→ **SOURCE DOCUMENT**

These developments do not necessarily spell the end of Usenet. Rather, they may herald a return to the facility's halcyon days as a vehicle for serious scholarly and scientific exchange. The NASA sponsored news group, sci.space.news, for instance, carries up to date press releases and mission itineraries, and contains almost no spurious messages.. The group is moderated, and reader comments are re-directed to another group, called sci.space.policy.

Methods

We felt that the usefulness of message contents could be functions of the posters' proper use of jargon appropriate to a given field, their provision of references (whether direct or indirect), and their stylistic familiarity with the medium. We subsequently adapted the methods used in this study in our examination of Web authorship. After examining several groups on the screen, we were able to arrive at several specific hypotheses.

In particular, we felt that the use of technical jargon appropriate to a field, and the contribution of authoritative or verifiable material in postings about that field, might be predicted from the path, from, subject, and physical extent fields of the posting headers. The manner in which we operationalized the dependent and independent variables is outlined below.

Our dependent variable, "Usefulness", was determined by collapsing measures of the use of appropriate technical jargon, and of evident relevance to the expressed title or topic given in the "subject" line.

Independent variables proposed included: the number of cross-postings to other groups, the length of the documents themselves, the domains of origin of the senders, and their use of actual rather than proxy addresses.

Two Usenet Newsgroups related to philosophy were chosen for this study. We chose these groups because we were familiar with technical or professional philosophy , and felt we would be able to identify direct or oblique references to its recognized practitioners and arguments. We chose philosophy groups because we felt, due to our previous academic degrees, that we would be competent to recognize the terms and concerns of professional philosophers when they occurred in the texts of News documents.

Beginning with the first article carried on the University's news server, we extracted every tenth article from two related Newsgroups, to a total of twenty articles per group. By examining the documents, we extracted the following information:

  1. domain of origin (com, mil, edu, etc.)
  2. "real life" name and email address of poster
  3. actual machine of origin (determined from the Path line)
  4. user-declared site of origin (the From line)
  5. number of lines of text in the message
  6. number of newsgroups to which the message was cross-posted

As well, we examined attached ".signature" files, when these were provided. Some experienced users use the News reader's capabilities to attach contact information automatically to outgoing mail. Typical signatures include postal addresses, phone, alternate email, or fax numbers, along with affinity statements, such as "Associate Professor, Such and Such University". However, not all users are aware of the signature mechanism, and some experienced users append very brief ones, often humorous rather than informative in nature.

Interestingly enough, during our preliminary search for groups to study, we discovered a fraudulent professor. The poster, evidently a computer programmer in Melbourne, Australia, passes himself off as a Professor of Developmental Psychology at a non-existent university, evidently for the purpose of eliciting information about sexual behaviour from unsuspecting teen agers. Accordingly, we felt that a more detailed examination of signature files would best be left to a follow-up study.

To operationalize the dependent variables, we applied two measures to the document contents. A technical jargon variable and a relevance variable were constructed.

→ **PROVIDED DATA**
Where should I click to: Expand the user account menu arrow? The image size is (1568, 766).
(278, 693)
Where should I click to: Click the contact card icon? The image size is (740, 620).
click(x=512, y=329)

→ **WHAT IS ASKED**
(A) Translate this sentence from the Usenet study passage into Spanish: "Two Usenet Newsgroups related to philosophy were chosen for this study."
(B) Write out everything in the Usenet study passage from "Beginning with the" down to "mil, edu, etc.)".

→ **ANSWERS FOR THE EXERCISE**
(A) Para este estudio se eligieron dos grupos de noticias de Usenet relacionados con la filosofía.

(B)
Beginning with the first article carried on the University's news server, we extracted every tenth article from two related Newsgroups, to a total of twenty articles per group. By examining the documents, we extracted the following information:

  1. domain of origin (com, mil, edu, etc.)